═══ Data records

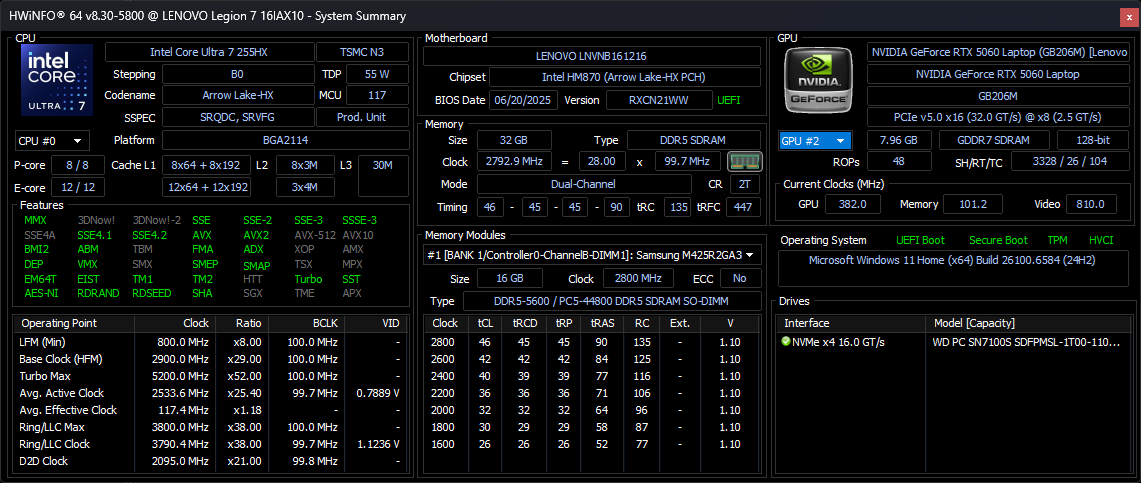The image size is (1141, 483).
Task: Select the 2800 MHz memory timing row
Action: pos(592,342)
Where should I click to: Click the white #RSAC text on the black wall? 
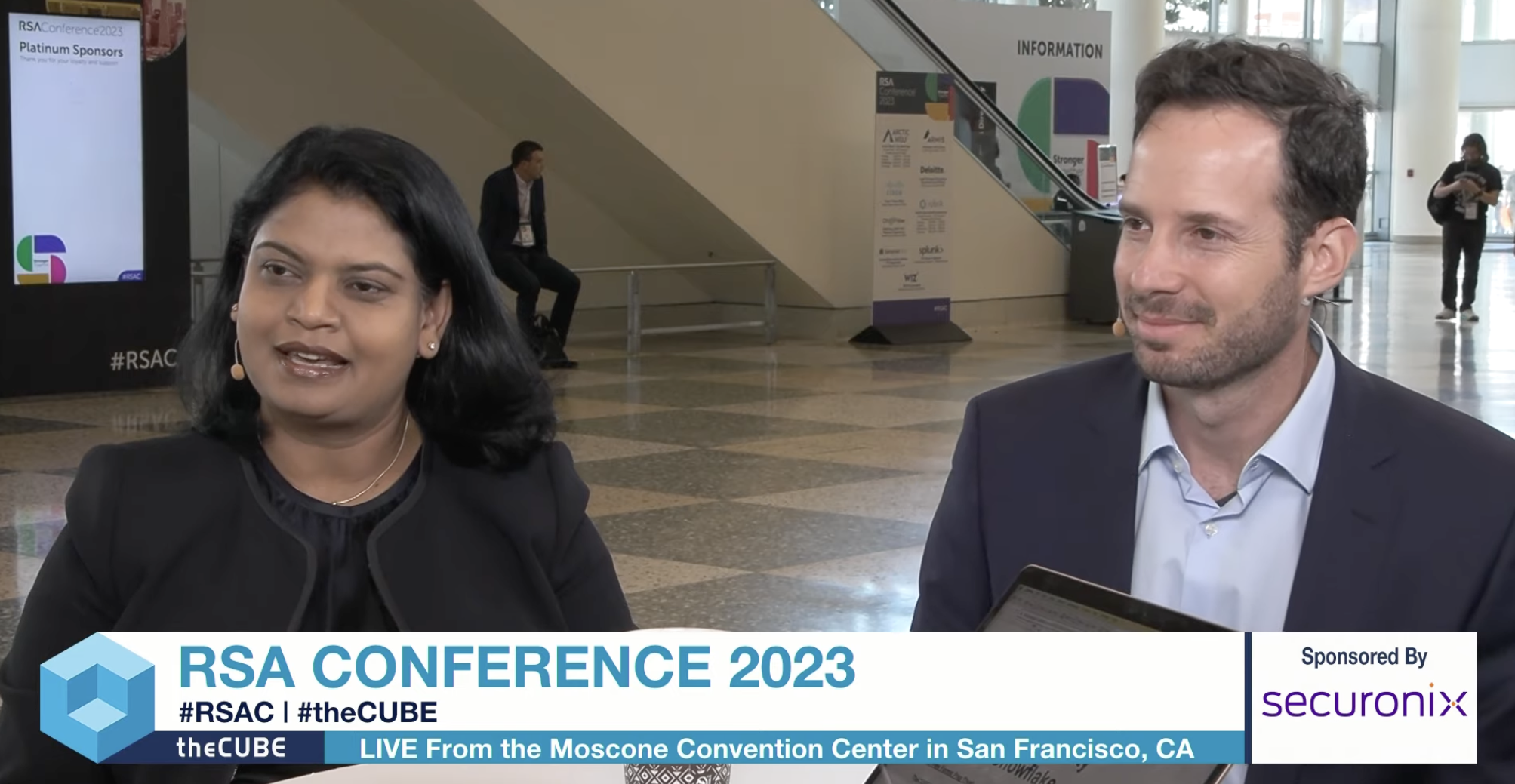tap(143, 360)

══════

__Problem to work on__. Leave out every picture and write out exactly the lines running from the line containing "Where should I" to the end of the listing above.

__Finished task__.
Where should I click to: Click the white #RSAC text on the black wall? 
tap(143, 360)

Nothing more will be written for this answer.